En el mito de Sísifo,
Camus
nos presentó al personaje como metáfora del hombre moderno, que
pasa gran parte de su vida en centros de trabajo deshumanizados, lo
que conlleva según el autor, al absurdo de nuestras vidas, anudadas
al valor de lo que producimos. El astuto Sísifo fue condenado por
engañar a los dioses, a la ceguera y a empujar perpetuamente un
peñasco colina arriba hasta caer rodando nuevamente al valle e
iniciar de nuevo sus trabajos. Sin analizar la pregunta filosófica
que se planteaba Camus sobre el suicidio como alternativa a esa
angustia vital, afirmaremos que los dioses castigaron la creatividad
y la inteligencia, para no volver a ser objeto de treta alguna por
parte de ningún humano.
Y
Laurence J. Peter nos ofrece
otro enfoque. Según él, la sociedad está estructurada para
tender a trepar, para alcanzar una mejor posición en el seno de una
organización. Al observar
que tras el proceso de selección, la incompetencia se instalaba en
todos los niveles de todas las jerarquías (políticas, legales,
educacionales, industriales, de funcionarios...) formuló la
hipótesis de que la causa radicaba en alguna característica
intrínseca de las reglas de juego para promocionar a la gente. De
manera que formuló el principio que lleva su nombre, El principio
de Peter:
”En
una jerarquía, todo empleado tiende a ascender a su nivel de
incompetencia".
¿Cómo
se va articulando el proceso según Peter? Con una política de
ascensos que ignora un hecho elemental: responsabilidades
y cometidos diferentes, requieren perfiles nuevos,
con el resultado final de que la escala de mando en las
organizaciones, tiende a ser ocupada por personas que son
incompetentes para desempeñar sus funciones. Tal vez la explicación
radique en el hecho de que se suele promocionar, bien a gente con
padrino
o bien a gente que realiza con competencia su trabajo en
responsabilidades inferiores, es decir sin tener en cuenta su
idoneidad para el nuevo puesto, y al final ocurre lo que a la nata,
que sube hasta que se corta.
La
competencia de un empleado es determinada no por gente de fuera de la
organización sino por el superior en la jerarquía. Pueden ocurrir
dos cosas:
- Que el superior se encuentre aún en el nivel de competencia, y valore a sus subordinados en atención al trabajo útil que realiza y su grado de eficiencia.

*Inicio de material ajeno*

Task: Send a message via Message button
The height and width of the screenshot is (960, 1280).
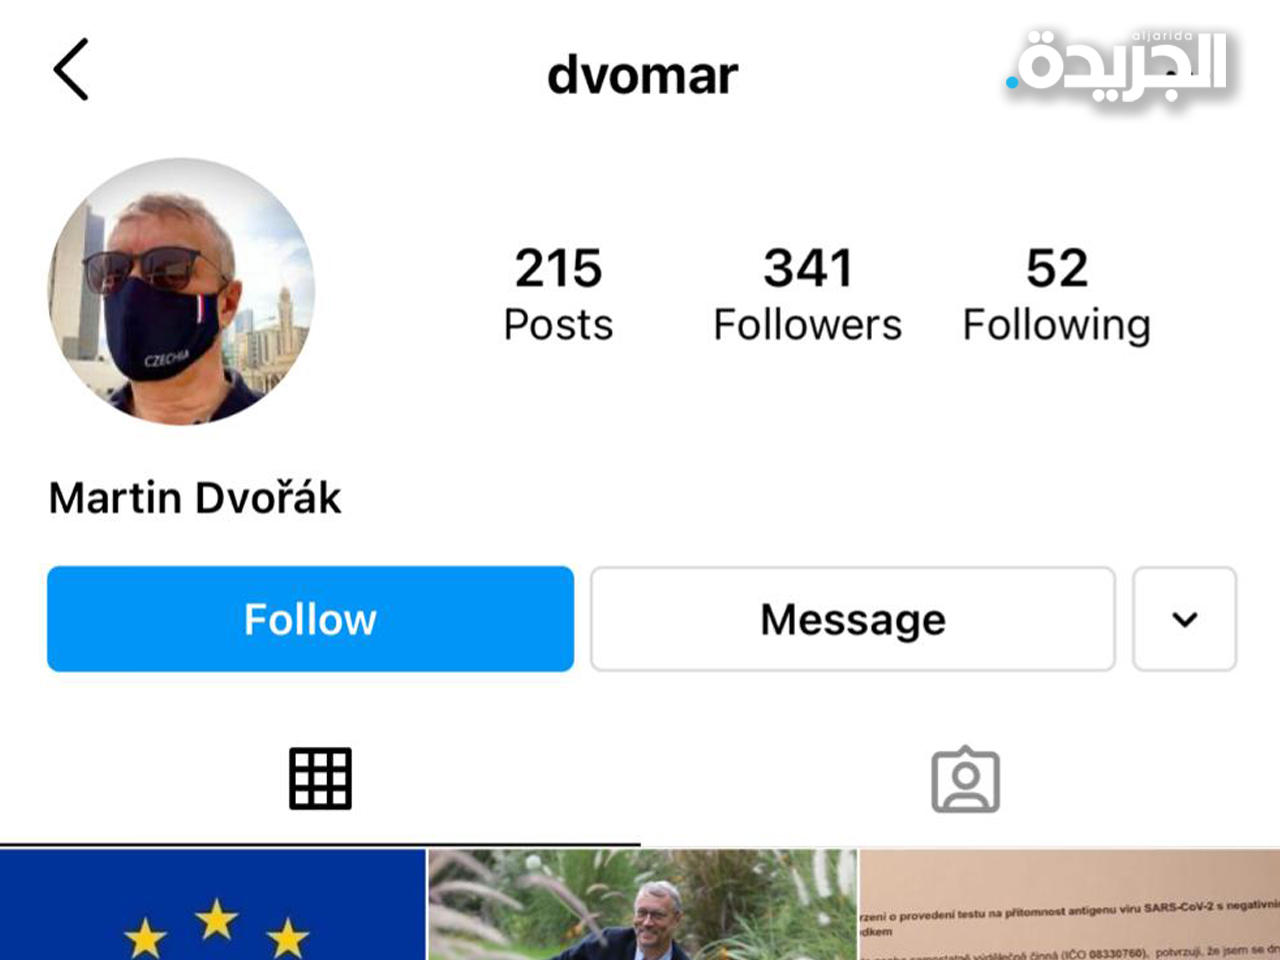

- Que el superior haya alcanzado su nivel de incompetencia, y valore al empleado con criterios institucionales, es decir como el comportamiento que secunda reglas, rituales y formalismos.
Lo
normal es que la evaluación la realice el “adaptado”, y por ello
prevalece la consistencia interna, las reglas de juego establecidas.

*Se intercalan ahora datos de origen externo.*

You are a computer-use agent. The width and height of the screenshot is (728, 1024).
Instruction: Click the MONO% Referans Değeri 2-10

De esta forma, se prioriza la adaptación y se desdeña la
creatividad. El trabajador se convierte en autómata, siempre
obedece, nunca decide, y descubre que tras la consigna el
jefe siempre lleva razón, se
esconde una máxima: la
supercompetencia es más peligrosa
y recusable que la incompetencia y la jerarquía debe ser preservada.
Sea
como fuere, bien por degeneración
de la democracia
o de cualquier régimen político, bien por necedad:
“sin mí no habría sociedad posible ni relaciones sólidas y
agradables en la vida; sin mí, a la verdad, el pueblo no soportaría
largo tiempo a su príncipe, el señor a su criado, la criada a su
dueña, el discípulo a su preceptor, el amigo a su amigo, la esposa
a su marido, el mesonero a su huésped, el compañero a su compañero
ni el convidado al anfitrión; si no se engañaran mutuamente, se
adularan unos a otros y usaran de complacencia, frotándose
recíprocamente con la miel de la necedad”-Erasmo de Rotterdam-, o
por la incompetencia
a la que tienden las organizaciones, lo cierto es que la sentencia de
los dioses a Sísifo nos condenó a la estupidez a los humanos y en
definitiva a ser corderos para lobos demagogos. En algo tienen
necesariamente que estar fallando el sistema educativo, los medios de
comunicación de masas y nuestro marco de valores. Sic transit.
Nicolás Costas:
Se ha sentenciado a los corderos, y Sísifo ejecuta la pena ¿Pero quién juzgará a los lobos y ejecutará a los demagogos? Estos parecen bendecidos no sólo por la estupidez de los corderos sino también por la riqueza en ardides del divino Odiseo. Quizá no sea la incompetencia su pecado sino la solo búsqueda del poder como fin en sí mismo. Puede juzgarlo cada cual, por supuesto, y Trasímaco de la República será viejo fiscal.